## Assignment
Copy the passage of the mass grave report below exactly, starting with "A mass grave" and going on through "north of Damascus.".

## Reading text
####################

A mass grave containing the remains of at least 100,000 victims tortured and murdered during the brutal regime of ousted President Bashar al-Assad has been uncovered near Damascus, as reported by the leader of a Syrian advocacy organization based in the US. The head of the group claimed that bulldozers were used to compress the bodies in order to “fit them in.”

Mouaz Moustafa, the executive director of the Syrian Emergency Task Force (SETF), confirmed that the victims were discovered in al-Qutayfah, located approximately 25 miles north of Damascus.

“One hundred thousand is the most conservative estimate,” Moustafa explained to Reuters regarding the number of bodies he believed were dumped at the site. “It’s a very, very extremely, almost unfairly conservative estimate.”

Moustafa cautioned that this was just one of eight mass graves that were created by Assad’s fallen regime.

The mass grave at al-Qutayfah is composed of several trenches, each believed to be between 19 and 23 feet deep and over 10 feet wide.

Moustafa, who arrived in Syria after Assad fled to Moscow the previous week, suggested that the grave was likely the result of the military’s involvement under the regime.

####################

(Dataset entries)

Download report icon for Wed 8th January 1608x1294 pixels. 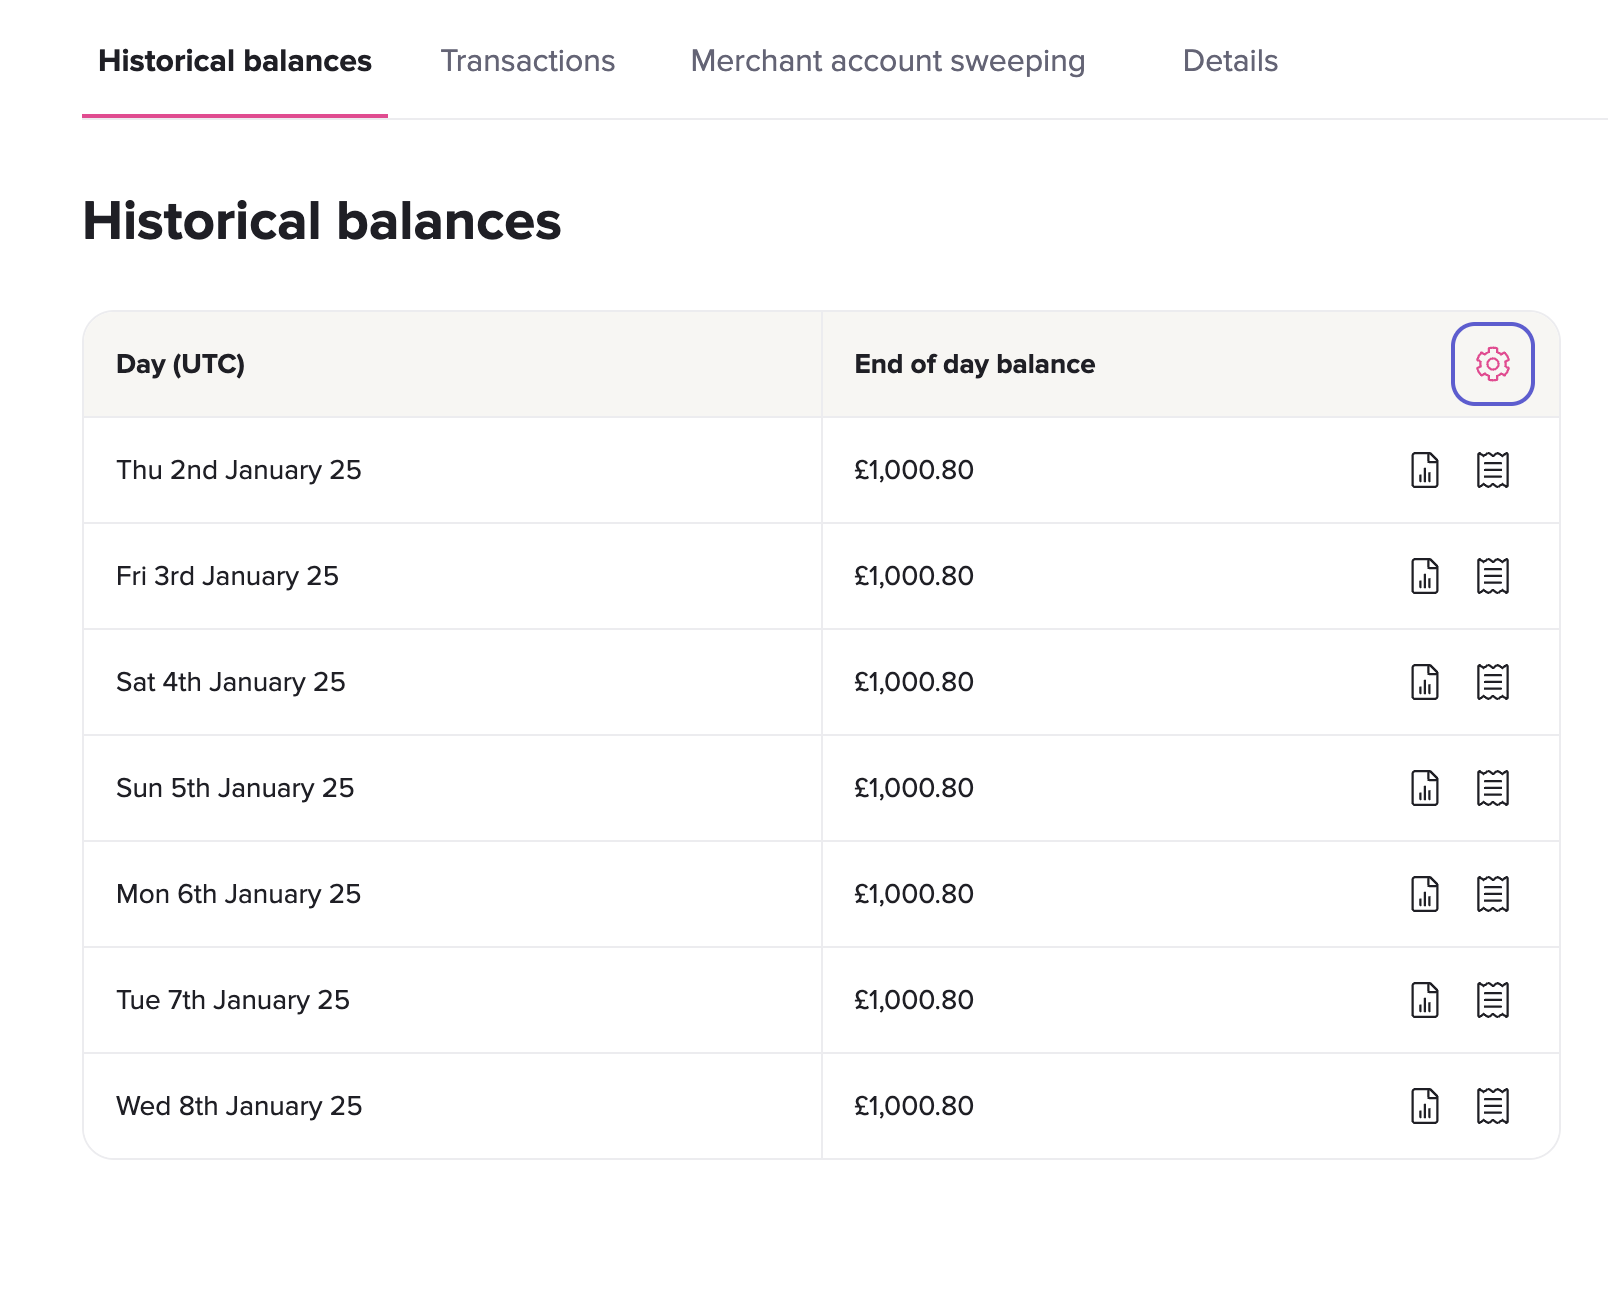click(x=1425, y=1106)
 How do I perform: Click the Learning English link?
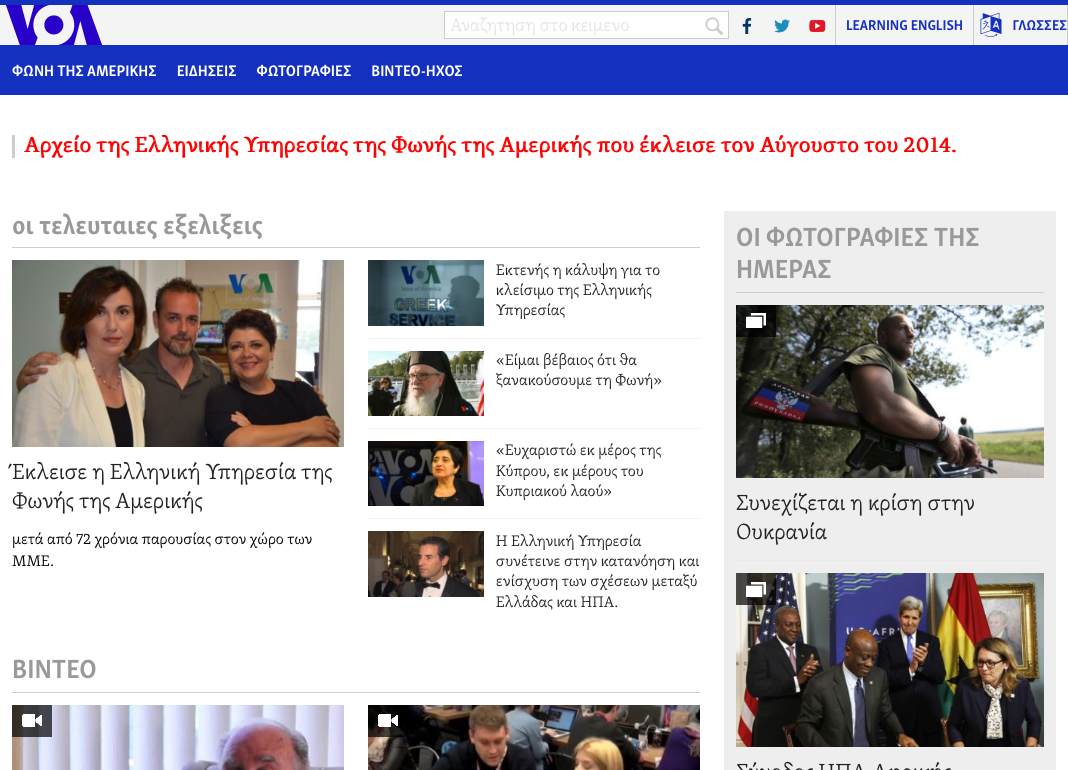904,26
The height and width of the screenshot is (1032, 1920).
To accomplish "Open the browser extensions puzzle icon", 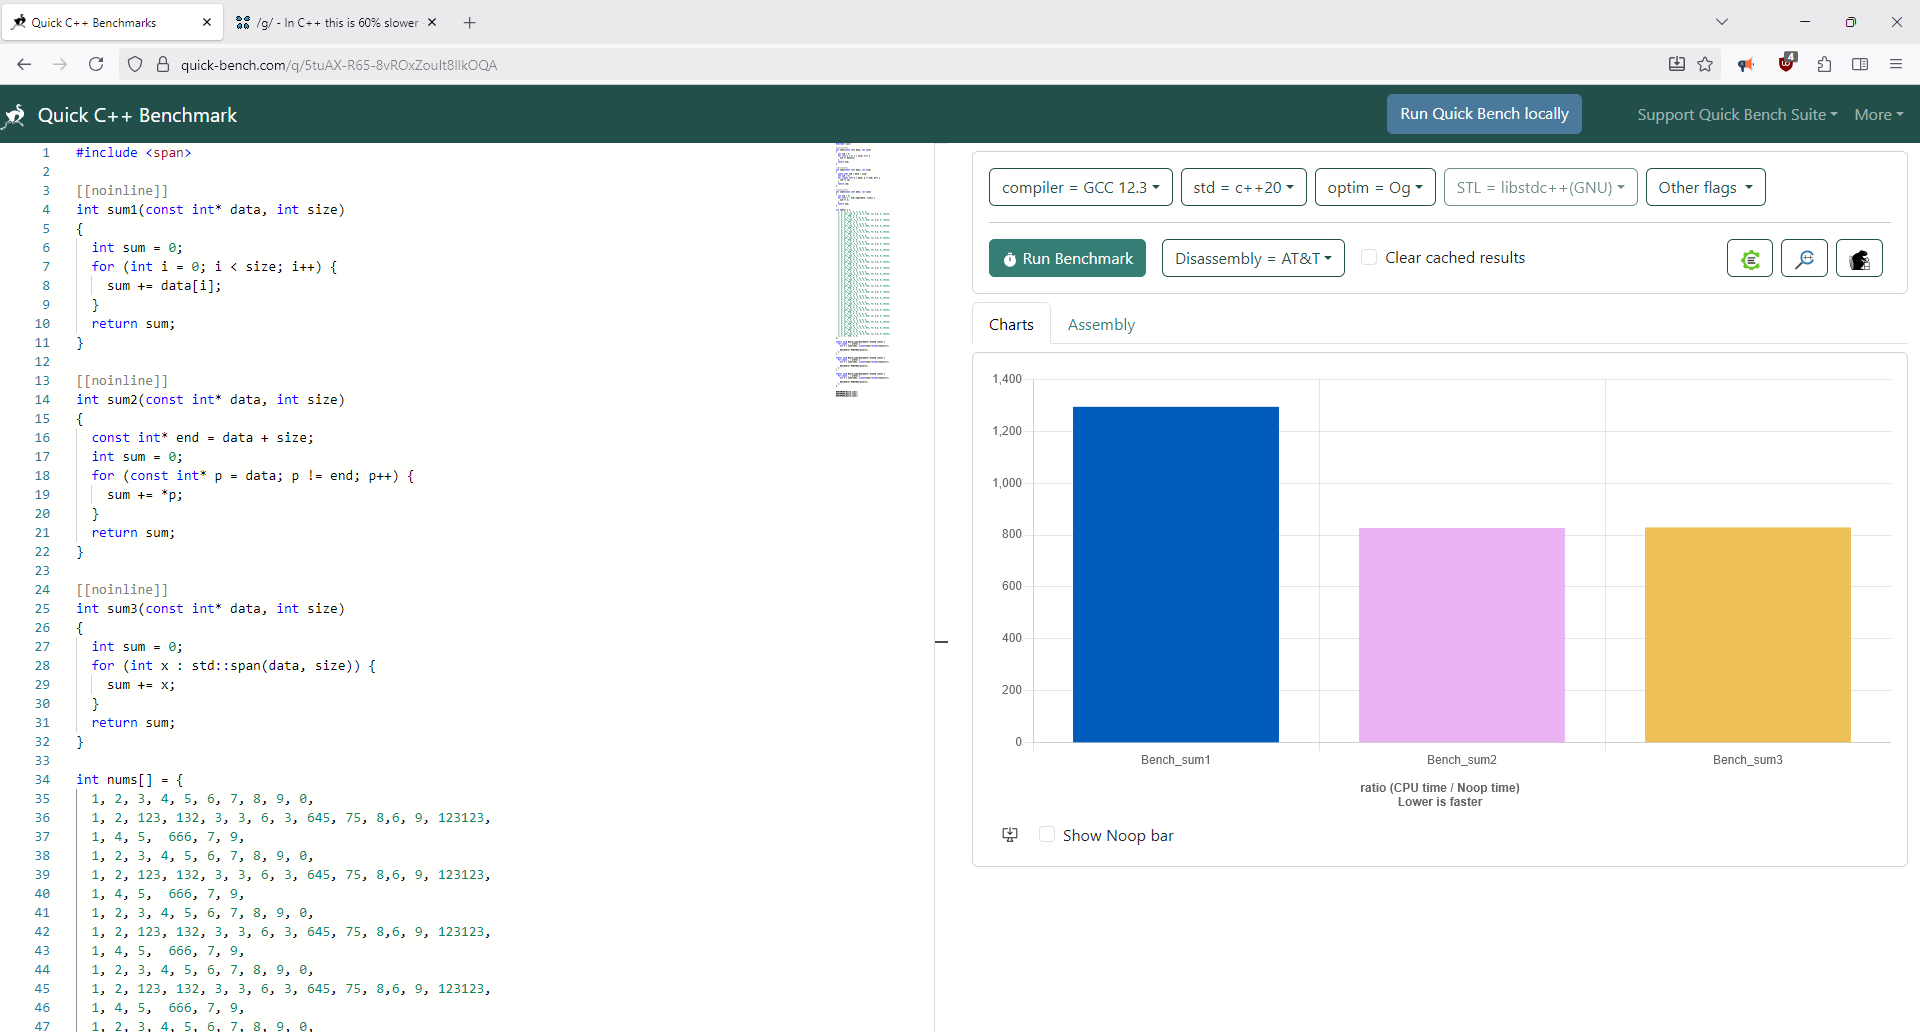I will tap(1824, 64).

####################

## Your response
A mass grave containing the remains of at least 100,000 victims tortured and murdered during the brutal regime of ousted President Bashar al-Assad has been uncovered near Damascus, as reported by the leader of a Syrian advocacy organization based in the US. The head of the group claimed that bulldozers were used to compress the bodies in order to “fit them in.”

Mouaz Moustafa, the executive director of the Syrian Emergency Task Force (SETF), confirmed that the victims were discovered in al-Qutayfah, located approximately 25 miles north of Damascus.